Over the past twenty years an awful lot of tech, finance, and especially oil companies, have moved to Houston. Concentrating all their resources in one megalopolis seems economic until your entire operation is shut down by a mega event like Harvey. Take ConocoPhillips. Continental Oil was a creation of J.P.Morgan about 1920. They bought out Marland Oil in Ponca City, and merged them into Denver. Phillips was in Bartlesville,OK. Conoco moved to Houston, then closed Phillips in B town, causing that little town to implode. They had already lost CITGO, the old Cities Service, AKA Indian Territory Illuminating Oil Co., when Venezuela bought them and they refine heavy crude in LA, in Harvey’s path.

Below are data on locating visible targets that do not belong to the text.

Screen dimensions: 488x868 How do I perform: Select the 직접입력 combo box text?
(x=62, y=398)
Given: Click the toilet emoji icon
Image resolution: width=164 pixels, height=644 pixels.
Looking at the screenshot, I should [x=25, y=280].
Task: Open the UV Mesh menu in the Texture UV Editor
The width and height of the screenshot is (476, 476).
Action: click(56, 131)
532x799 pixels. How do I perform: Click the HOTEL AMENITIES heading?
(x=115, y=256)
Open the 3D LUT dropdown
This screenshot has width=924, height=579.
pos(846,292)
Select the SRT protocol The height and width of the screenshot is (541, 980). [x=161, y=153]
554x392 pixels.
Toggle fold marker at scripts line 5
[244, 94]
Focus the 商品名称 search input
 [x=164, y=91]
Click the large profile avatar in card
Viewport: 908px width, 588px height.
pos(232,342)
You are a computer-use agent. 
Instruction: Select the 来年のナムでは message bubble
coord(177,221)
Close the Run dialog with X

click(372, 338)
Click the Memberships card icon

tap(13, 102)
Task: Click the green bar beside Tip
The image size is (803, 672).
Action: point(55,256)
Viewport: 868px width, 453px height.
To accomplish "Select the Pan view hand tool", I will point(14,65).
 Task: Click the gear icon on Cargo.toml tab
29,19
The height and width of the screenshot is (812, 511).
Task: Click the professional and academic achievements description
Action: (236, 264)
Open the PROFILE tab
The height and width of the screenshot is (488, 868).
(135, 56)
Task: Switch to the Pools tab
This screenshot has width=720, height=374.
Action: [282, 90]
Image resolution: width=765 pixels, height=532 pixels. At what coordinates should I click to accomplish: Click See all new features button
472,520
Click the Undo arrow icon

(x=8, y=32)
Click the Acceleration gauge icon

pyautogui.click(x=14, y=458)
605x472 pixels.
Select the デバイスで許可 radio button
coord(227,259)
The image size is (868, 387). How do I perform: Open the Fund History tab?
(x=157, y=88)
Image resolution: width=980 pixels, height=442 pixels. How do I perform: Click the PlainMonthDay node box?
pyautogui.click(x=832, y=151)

Every company and town potentially can be in path of a storm, flood, tornado, but decentralizing operations seems an under-rated concept, what Taleb calls “anti-fragility”. Now consider towns with tech concentrations with Damoclean swords hanging over them. I speak of Seattle,WA, Vancouver CA, and to lesser extent Portland, OR where volcanoes will erupt again and for the first two, Tsunami potential is ever present. The geologic record is clear. These huge events happen upon a long-term, irregular but inevitable basis.
I wonder if companies like Southwestern Energy will not see royalty checks disrupted by the storm. I know my own royalty check originates in Houston although the wells are in Colorado.